Atmos. Chem. Phys. Discuss., 11, 29807-29843, 2011
www.atmos-chem-phys-discuss.net/11/29807/2011/
doi:10.5194/acpd-11-29807-2011
© Author(s) 2011. This work is distributed
under the Creative Commons Attribution 3.0 License.
Review Status
This discussion paper has been under review for the journal Atmospheric Chemistry and Physics (ACP). Please refer to the corresponding final paper in ACP.

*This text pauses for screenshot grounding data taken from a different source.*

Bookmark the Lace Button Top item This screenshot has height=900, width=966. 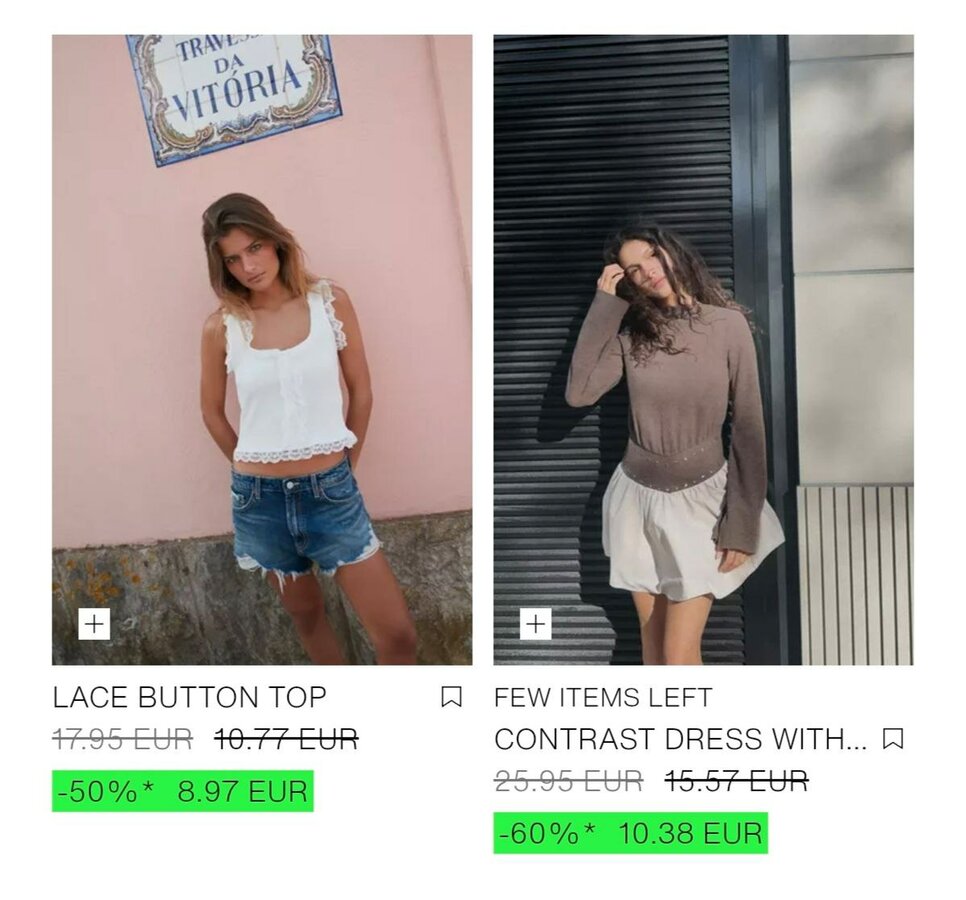point(452,697)
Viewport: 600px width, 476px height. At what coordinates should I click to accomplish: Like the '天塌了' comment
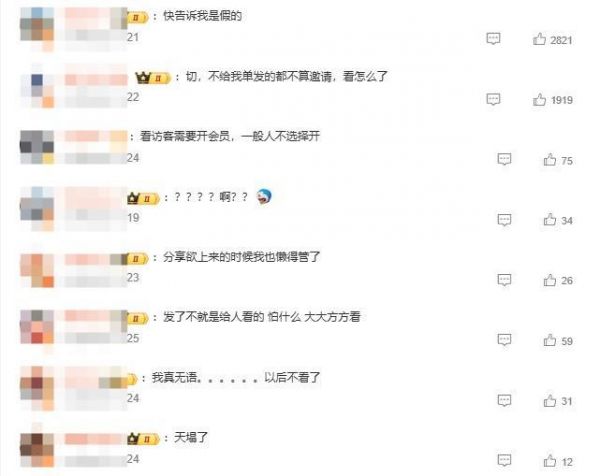click(x=550, y=461)
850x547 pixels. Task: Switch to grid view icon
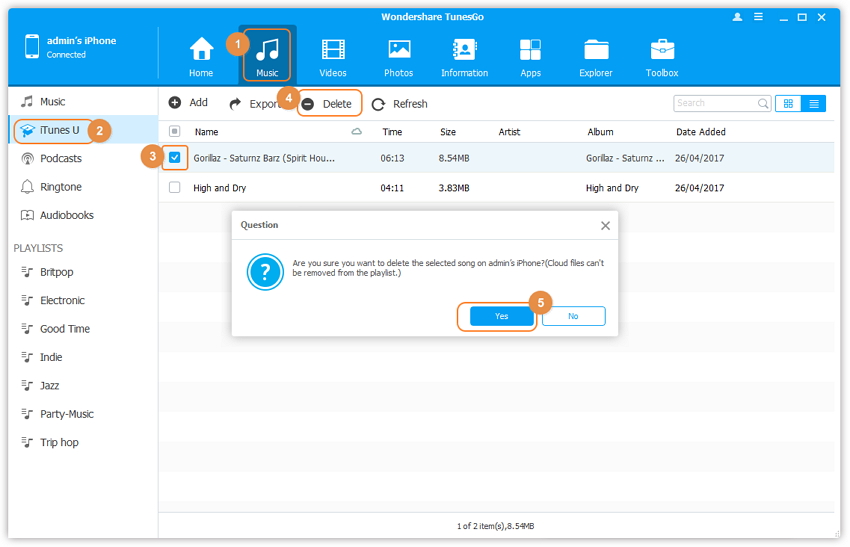(788, 103)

Satellite constraint for emissions of nitrogen oxides from anthropogenic, lightning and soil sources over East China on a high-resolution grid
J.-T. Lin
Laboratory for Climate and Ocean-Atmosphere Studies, Department of Atmospheric and Oceanic Sciences, School of Physics, Peking University, Beijing 100871, China

Abstract. Vertical column densities (VCDs) of tropospheric nitrogen dioxide (NO2) retrieved from space provide valuable information to estimate emissions of nitrogen oxides (NOx) inversely. Accurate emission attribution to individual sources, important both for understanding the global biogeochemical cycling of nitrogen and for emission control, remains difficult. This study presents a regression-based multi-step inversion approach to estimate emissions of NOx from anthropogenic, lightning and soil sources individually for 2006 over East China on a 0.25° long × 0.25° lat grid, employing the DOMINO product version 2 retrieved from the Ozone Monitoring Instrument. The nested GEOS-Chem model for East Asia is used to simulate the seasonal variations of different emission sources and impacts on VCDs of NO2 for the inversion purpose. Sensitivity tests are conducted to evaluate key assumptions embedded in the inversion process. The inverse estimate suggests annual budgets of about 7.1 TgN (±38%), 0.22 TgN (±46%), and 0.40 TgN (±48%) for the a posteriori anthropogenic, lightning and soil emissions, respectively, each about 24% higher than the respective a priori values. The enhancements in anthropogenic emissions are largest in cities and areas with extensive use of coal, particularly in the north in winter, as evident on the high-resolution grid. Derived soil emissions are consistent with recent bottom-up estimates. They are each less than 6% of anthropogenic emissions annually, increasing to about 13% for July. Overall, anthropogenic emissions are found to be the dominant source of NOx over East China with important implications for nitrogen control.

Citation: Lin, J.-T.: Satellite constraint for emissions of nitrogen oxides from anthropogenic, lightning and soil sources over East China on a high-resolution grid, Atmos. Chem. Phys. Discuss., 11, 29807-29843, doi:10.5194/acpd-11-29807-2011, 2011.